Reverse Engineering

Exploit Dev — The Machine

Before you can write a single exploit you have to see the machine the way the CPU does — registers, the instruction pointer you will eventually hijack, how process memory is laid out, why the stack grows down, just enough assembly to read disassembly, the System V calling convention, and little-endian. We build that mental model, preview exactly where a buffer overflow takes control, and set up the lab (GDB+GEF, pwntools, checksec).

See the machine the way the CPU does — the foundation every exploit is built on

Why you start with the machine

Exploitation isn't magic and it isn't memorising payloads — it's understanding how a program actually runs on the hardware, then abusing that. A buffer overflow only makes sense once you know what a "return address" is and why it sits on the stack next to your buffer. ROP only makes sense once you understand call and ret. So before a single exploit, we build the mental model: how the CPU executes code, how memory is laid out, and just enough assembly to read what's happening.

This is Part 1 of a 14-part Exploit Development series. We go fundamentals → advanced, one idea at a time, so that by the end you can find a bug, control execution, and defeat real-world mitigations — not copy a script. This part is the foundation everything else stands on.

Scope: Linux x86-64 (the most common target; Windows comes in Part 14). If you want a pure-assembly primer first, see x86 Assembly Basics — here we cover only the assembly an exploit developer needs, through the exploitation lens.

Registers — the CPU's working memory

The CPU does its work in a handful of tiny, ultra-fast storage slots called registers. You'll be reading and corrupting these constantly, so learn them now.
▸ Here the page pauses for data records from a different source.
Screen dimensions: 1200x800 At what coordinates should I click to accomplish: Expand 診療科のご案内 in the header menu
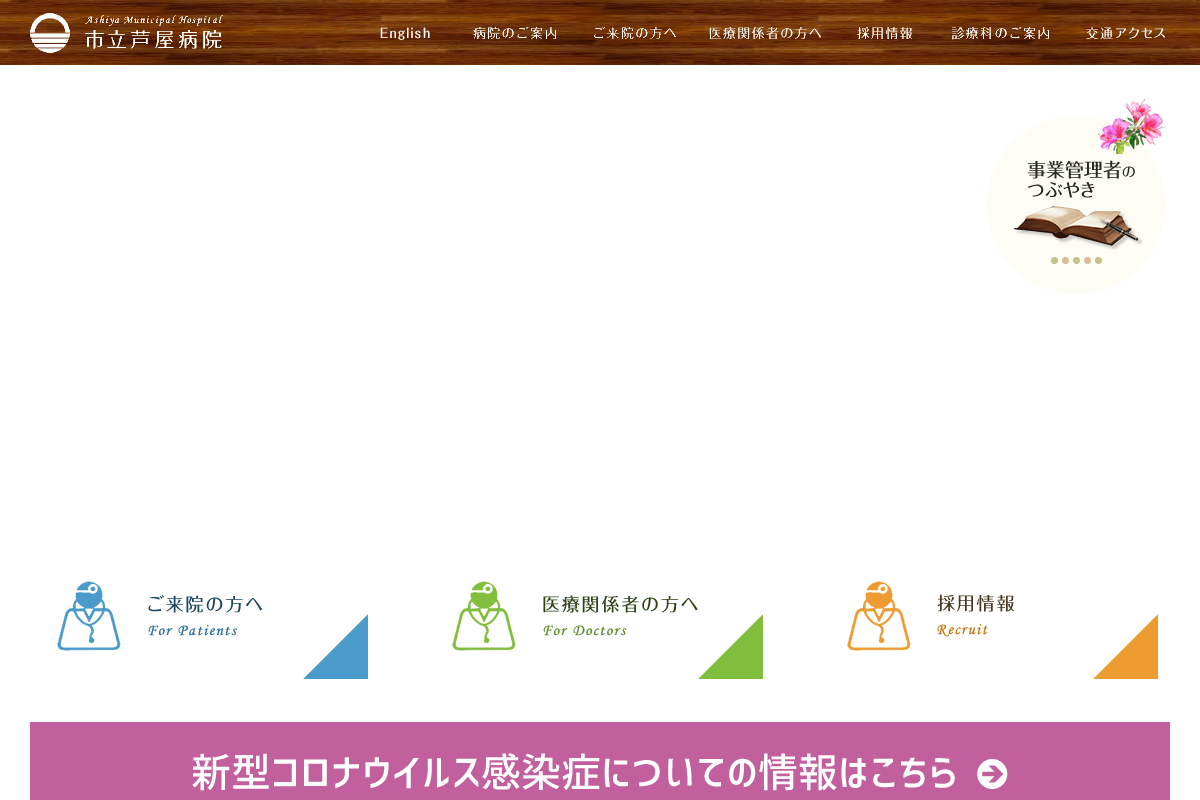coord(1001,33)
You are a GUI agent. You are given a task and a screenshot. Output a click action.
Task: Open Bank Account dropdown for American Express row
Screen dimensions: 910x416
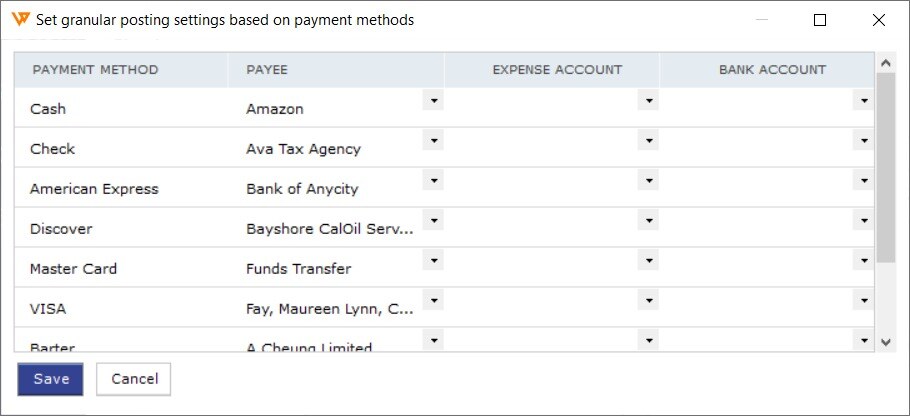(864, 180)
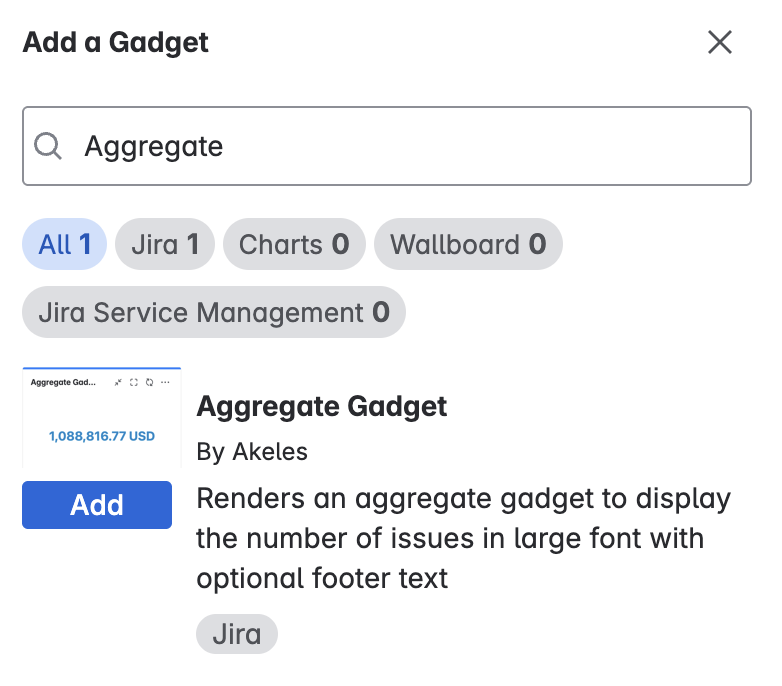Screen dimensions: 782x686
Task: Choose the Wallboard 0 category filter
Action: click(x=468, y=244)
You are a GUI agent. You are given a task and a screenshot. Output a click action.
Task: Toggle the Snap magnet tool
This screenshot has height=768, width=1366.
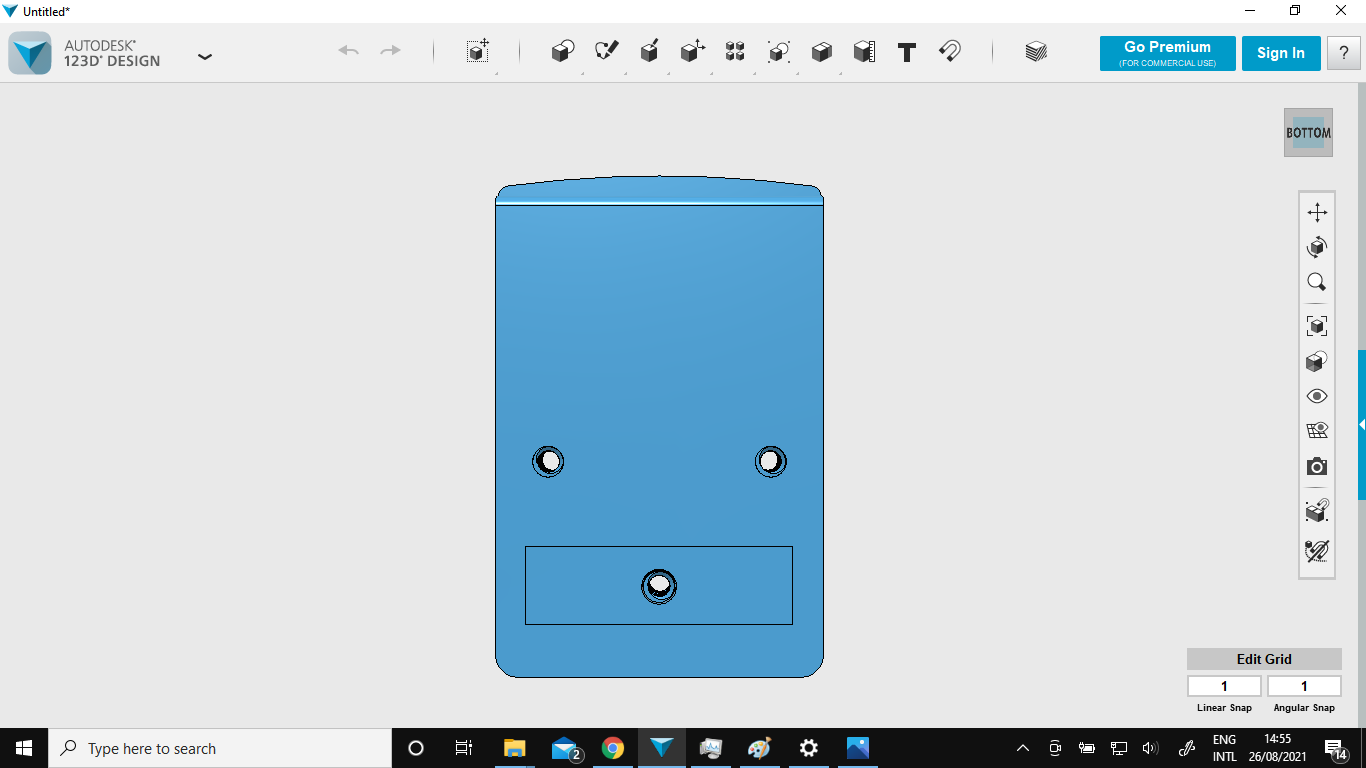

On x86-64 they're 64-bit and named R..; the 32-bit halves are E.. (legacy x86).


Register	What it is / does	x86 / sub-registers
`RAX`	Accumulator — function return value lands here	EAX (32) / AX / AL
`RDI, RSI, RDX, RCX, R8, R9`	The first six function arguments (System V) — §7	EDI, ESI, …
`RBP`	Base / frame pointer — anchors the current stack frame	EBP
`RSP`	Stack pointer — always points at the top of the stack	ESP
`RIP`	Instruction pointer — the address of the next instruction to run	EIP
`RFLAGS`	Status flags (zero, carry, sign…) — drive conditional jumps	EFLAGS
`R8–R15`	General-purpose extras (x86-64 added these)	—

🔑 Key idea: RIP is the crown jewel. Whoever controls RIP controls what the CPU executes next — that is, controls the program. Every memory-corruption exploit is ultimately a fight to put an address of your choosing into RIP. Keep one eye on it the whole series.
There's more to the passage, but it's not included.